Professor Larry L Welborn, da Fordham University, oferece uma análise recente do estado do debate, apresentando os argumentos de estudiosos como Steven J Friesen, da Universidade do Texas em Austin, e Justin Meggit, de Cambridge, que rejeitam a identificação entre o Erasto bíblico e o Erasto da inscrição, questionando a datação da inscrição no primeiro século, a improbabilidade de um quadro politico como um Edil, um dos quatro magistrados eleitos de Corinto, pudesse ser cristão, bem como a dificuldade de compatibilizar a fé cristã com juramentos e festividades públicas que invocavam deuses pagãos [10]. A discussão como um tudo, porém, deve ser colocada numa perspectiva mais ampla, uma vez que tanto Meggit quanto Friesen se insurgem contra o chamado "New Consensus"  (novo consenso) dos estudos paulinos, que surgiu a partir dos trabalhos publicados nos anos de 1970/1980 de Gerd Theissen, da Universidade de Heidelberg e Wayne Meeks, de Yale. Os estudiosos do novo consenso acreditam que os cristãos paulinos eram representativos da diversidade e mobilidade sociais, e argumentam que Erasto um exemplo perfeito de alguém que ascendeu de escravo, a liberto, e então as classes privilegiadas, ocupando um cargo público importante.
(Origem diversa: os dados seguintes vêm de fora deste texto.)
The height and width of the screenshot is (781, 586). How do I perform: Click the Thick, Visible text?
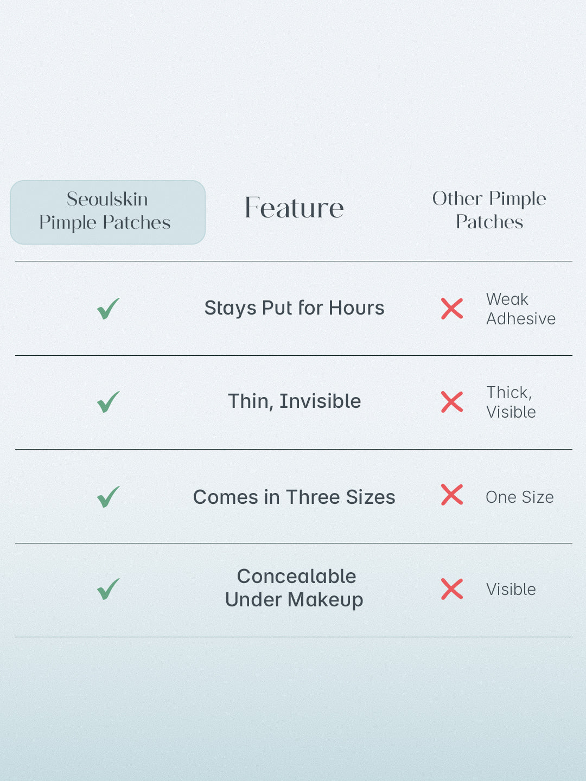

Friesen e Meggit por sua vez, contrapõem que os cristãos, assim como a esmagadora maioria dos cidadãos do Império, viviam pouco acima da linha de subsistência, e Erasto seria, no máximo, um escravo exercendo uma função pública subalterna [11].

De modo geral, e o proprio Friesen admite, -  assumindo o papel de insurgente - o consenso, se existe, se inclina na direção de que o Erasto paulino e da inscrição de Corinto são a mesma pessoa, como proposto por Theissen  [12] Em resumo, é razoavel a avaliação do Professor Timothy A Brookins, da Azusa Pacific University, de que entre a publicação do trabalho de Theissen em 1974 até o desafio de Friesen, em 2010, a maioria tem identificado o Erasto da inscrição com o Paulino, devendo ser observado se haverá a reversão do consenso nos próximos anos. O próprio Brookins contribui com o estudo sobre a frequência do nome Erasto nas fontes literárias e epigráficas do período, concluindo que o nome não era comum, e que portanto os dois Erastos devem ser a mesma pessoa [13]. Concordamos com essa conclusão.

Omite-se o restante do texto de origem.